As for “Sonic 3,” Fowler once again called on his heavy pre-viz philosophy, particularly on Sonic and Shadow’s battles in a soundstage-shot and digitally extended Tokyo and on the surface of the Moon in the third act. Meanwhile, Moritz and Ascher tried to keep things flexible when it came to location shooting in London.

“The most live-action actor-heavy sequence in the film is a daytime sequence in London that takes place in the summer,” Ascher said, referencing a scene where James Marsden and Tika Sumpter’s Tom and Maddie help Sonic and pals with a “Mission: Impossible”-esque heist job via hologram disguises that brought co-stars Shemar Moore and Natasha Rothwell onto the call sheet.

“As the start date for shooting pushed into the fall and then into the winter and the trees got bare, we had to constantly change our plans,” Ascher continued. “I think during that strike period, we had a new schedule every week, constantly coming up with contingency plans in case the strike didn’t end by a certain date so we could do our exterior shots and meet our release date.”

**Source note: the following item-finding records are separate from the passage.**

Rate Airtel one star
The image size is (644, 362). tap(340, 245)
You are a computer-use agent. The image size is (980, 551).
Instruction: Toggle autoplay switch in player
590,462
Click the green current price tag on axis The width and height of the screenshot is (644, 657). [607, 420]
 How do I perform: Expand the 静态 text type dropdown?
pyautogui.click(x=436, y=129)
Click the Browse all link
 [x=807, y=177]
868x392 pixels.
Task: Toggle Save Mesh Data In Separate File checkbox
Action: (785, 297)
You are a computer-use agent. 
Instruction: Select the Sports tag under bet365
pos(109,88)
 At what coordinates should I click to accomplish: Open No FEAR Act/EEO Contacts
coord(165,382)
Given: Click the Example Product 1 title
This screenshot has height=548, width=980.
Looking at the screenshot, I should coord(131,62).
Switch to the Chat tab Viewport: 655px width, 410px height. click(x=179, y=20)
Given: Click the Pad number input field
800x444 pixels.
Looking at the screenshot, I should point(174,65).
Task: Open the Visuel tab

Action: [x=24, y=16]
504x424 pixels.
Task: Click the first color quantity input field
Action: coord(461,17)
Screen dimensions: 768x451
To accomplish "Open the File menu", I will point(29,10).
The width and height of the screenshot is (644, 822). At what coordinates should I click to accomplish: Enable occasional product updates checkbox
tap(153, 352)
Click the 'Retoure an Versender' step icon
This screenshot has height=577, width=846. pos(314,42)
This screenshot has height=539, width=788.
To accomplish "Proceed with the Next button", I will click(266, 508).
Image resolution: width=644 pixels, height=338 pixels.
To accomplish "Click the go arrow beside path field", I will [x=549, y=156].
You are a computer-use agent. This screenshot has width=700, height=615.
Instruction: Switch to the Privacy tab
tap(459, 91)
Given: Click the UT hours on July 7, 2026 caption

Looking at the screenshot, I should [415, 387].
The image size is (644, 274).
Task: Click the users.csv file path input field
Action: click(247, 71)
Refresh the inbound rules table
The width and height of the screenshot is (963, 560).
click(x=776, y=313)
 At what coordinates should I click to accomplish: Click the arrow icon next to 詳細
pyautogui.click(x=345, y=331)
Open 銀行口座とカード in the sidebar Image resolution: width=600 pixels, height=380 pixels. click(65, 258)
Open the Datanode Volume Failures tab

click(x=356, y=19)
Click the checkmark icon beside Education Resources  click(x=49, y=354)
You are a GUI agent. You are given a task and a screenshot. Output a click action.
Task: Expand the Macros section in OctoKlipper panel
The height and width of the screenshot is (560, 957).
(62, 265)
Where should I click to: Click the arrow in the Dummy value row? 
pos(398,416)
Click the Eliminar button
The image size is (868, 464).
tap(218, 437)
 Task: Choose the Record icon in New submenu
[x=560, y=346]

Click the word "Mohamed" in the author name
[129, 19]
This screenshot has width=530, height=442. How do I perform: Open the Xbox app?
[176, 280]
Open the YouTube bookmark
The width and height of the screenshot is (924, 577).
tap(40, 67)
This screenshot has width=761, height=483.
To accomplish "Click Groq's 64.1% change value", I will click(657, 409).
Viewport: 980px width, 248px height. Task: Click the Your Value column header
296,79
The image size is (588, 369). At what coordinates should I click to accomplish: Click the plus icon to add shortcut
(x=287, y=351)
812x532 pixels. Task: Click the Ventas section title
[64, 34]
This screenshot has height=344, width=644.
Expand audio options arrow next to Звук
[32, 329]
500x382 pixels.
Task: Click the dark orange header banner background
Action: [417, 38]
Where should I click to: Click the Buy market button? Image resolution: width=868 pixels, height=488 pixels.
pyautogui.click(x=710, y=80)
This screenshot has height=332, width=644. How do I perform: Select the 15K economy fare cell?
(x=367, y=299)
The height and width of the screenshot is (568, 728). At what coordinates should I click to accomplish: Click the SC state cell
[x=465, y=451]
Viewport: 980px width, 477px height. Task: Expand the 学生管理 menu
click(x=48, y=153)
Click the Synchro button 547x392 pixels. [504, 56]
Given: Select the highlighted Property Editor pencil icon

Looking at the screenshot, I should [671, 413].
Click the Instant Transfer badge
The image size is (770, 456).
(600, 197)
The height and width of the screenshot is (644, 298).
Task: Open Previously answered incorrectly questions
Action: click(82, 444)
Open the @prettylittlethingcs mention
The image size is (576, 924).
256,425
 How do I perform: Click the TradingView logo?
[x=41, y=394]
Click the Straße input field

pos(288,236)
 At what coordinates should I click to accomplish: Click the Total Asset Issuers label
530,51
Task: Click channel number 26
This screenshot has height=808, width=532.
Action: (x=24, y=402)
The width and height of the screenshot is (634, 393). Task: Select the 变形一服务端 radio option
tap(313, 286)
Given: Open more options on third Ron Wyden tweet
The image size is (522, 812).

But that release date was met, and now “Sonic the Hedgehog 3” is in theaters with the best reviews of the series so far and high expectations that it will pass the $405 million box office total of “Sonic 2.” A fourth installment is already in early development for a 2027 release, and suddenly a film that could have bombed in 2019 has the potential to last as long as Moritz’s “Fast & Furious” franchise.

Perhaps this time around, as he gives more of Sonic’s friends and foes the big screen treatment, Fowler, Moritz and Ascher won’t have to worry about working around another industry upheaval. But even if they do, Fowler feels confident that his team can take it on.

“I think it’s a little funny that the work that we’ve done really reflects the message of these films: when you’ve got the right people by your side, and you’re willing to listen to each other and complement each other’s strengths, there’s nothing you can’t accomplish.”